O “Mercado da Tristeza” e por qual razão tratamos a tristeza como uma derrota?

Por Delton Mendes Francelino, coordenador da Casa da Ciência e da Cultura de Barbacena, Diretor do Instituto Curupira e coordenador do Centro de Estudos em Ecologia Urbana do IF Barbacena. Autor de dois livros. Contato: whats (32) 9 8451 9914

Dedico este artigo à minha amiga, Bethânia, e pela conversa que tivemos e que me estimulou a escrever sobre este tema.

É comum na sociedade contemporânea as pessoas negarem, ou não falarem, sobre a tristeza. Parece que dizer que se está triste, ou que se está passando por momentos de profunda tristeza, é uma derrota. É uma compreensão um tanto estranha, dada a complexidade que é ser uma pessoa e, cientificamente dizendo, um ser vivo extremamente complexo e com emoções e sentimentos tão profundos e variáveis. Não há padrões definitivos para rotular a tristeza; e nem toda tristeza é depressão. Mas estar triste com constância pode indicar a necessidade de investigação sobre depressão.

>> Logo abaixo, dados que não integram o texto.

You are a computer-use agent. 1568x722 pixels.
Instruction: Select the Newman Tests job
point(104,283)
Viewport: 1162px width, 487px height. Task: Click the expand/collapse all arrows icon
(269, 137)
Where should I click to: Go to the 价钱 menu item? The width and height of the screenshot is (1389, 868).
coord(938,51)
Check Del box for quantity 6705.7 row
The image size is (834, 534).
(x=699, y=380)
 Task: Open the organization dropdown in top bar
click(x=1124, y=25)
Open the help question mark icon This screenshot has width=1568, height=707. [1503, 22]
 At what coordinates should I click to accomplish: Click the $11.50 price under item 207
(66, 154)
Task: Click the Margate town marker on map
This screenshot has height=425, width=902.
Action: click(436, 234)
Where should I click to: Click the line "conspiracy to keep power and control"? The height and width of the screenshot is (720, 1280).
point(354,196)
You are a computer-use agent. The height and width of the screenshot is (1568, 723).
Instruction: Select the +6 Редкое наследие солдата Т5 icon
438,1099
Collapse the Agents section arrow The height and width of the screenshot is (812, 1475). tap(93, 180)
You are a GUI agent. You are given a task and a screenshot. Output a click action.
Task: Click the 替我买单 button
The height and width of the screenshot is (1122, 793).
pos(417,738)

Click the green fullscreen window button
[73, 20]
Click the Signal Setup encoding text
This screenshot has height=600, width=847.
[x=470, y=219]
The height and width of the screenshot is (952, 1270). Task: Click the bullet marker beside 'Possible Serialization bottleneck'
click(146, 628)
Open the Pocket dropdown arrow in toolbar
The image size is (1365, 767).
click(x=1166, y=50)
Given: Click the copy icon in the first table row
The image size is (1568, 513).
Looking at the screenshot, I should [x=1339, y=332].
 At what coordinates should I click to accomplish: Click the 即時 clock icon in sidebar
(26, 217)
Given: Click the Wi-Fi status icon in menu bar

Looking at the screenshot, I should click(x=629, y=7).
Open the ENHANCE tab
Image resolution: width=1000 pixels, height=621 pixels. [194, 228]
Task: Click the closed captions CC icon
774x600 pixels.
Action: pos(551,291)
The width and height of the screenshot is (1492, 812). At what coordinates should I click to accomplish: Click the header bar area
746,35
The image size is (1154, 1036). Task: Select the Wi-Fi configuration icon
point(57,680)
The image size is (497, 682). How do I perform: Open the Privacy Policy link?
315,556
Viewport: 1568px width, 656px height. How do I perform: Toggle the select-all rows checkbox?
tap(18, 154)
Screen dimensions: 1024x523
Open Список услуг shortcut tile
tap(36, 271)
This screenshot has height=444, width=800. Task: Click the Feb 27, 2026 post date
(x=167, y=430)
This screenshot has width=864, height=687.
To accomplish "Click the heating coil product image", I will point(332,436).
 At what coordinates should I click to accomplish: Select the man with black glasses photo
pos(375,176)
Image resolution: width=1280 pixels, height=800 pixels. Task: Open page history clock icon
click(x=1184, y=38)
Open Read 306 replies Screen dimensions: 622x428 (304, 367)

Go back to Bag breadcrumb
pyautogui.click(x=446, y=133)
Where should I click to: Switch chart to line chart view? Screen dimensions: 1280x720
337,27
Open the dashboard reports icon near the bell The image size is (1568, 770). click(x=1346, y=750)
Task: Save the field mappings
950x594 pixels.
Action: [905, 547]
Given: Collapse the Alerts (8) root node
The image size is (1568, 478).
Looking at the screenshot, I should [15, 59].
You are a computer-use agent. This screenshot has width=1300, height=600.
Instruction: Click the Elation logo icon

Falar de tristeza não é corriqueiro, mas, por outro lado, falar de estratégias mirabolantes e “simples” para lidar com ela é super comum. Parece que todos são especialistas quando o assunto é a vida do outro.  São vários os livros e até terapias que, mesmo sem nenhuma evidência científica, buscam auxiliar “a não deixar a tristeza vir, e nem ficar”. Somente nos últimos meses eu tive acesso a discursos e materiais que, sinceramente, são verdadeiros absurdos e que não sei como Conselhos Profissionais, como o de Psicologia, não tomam frente contra isso.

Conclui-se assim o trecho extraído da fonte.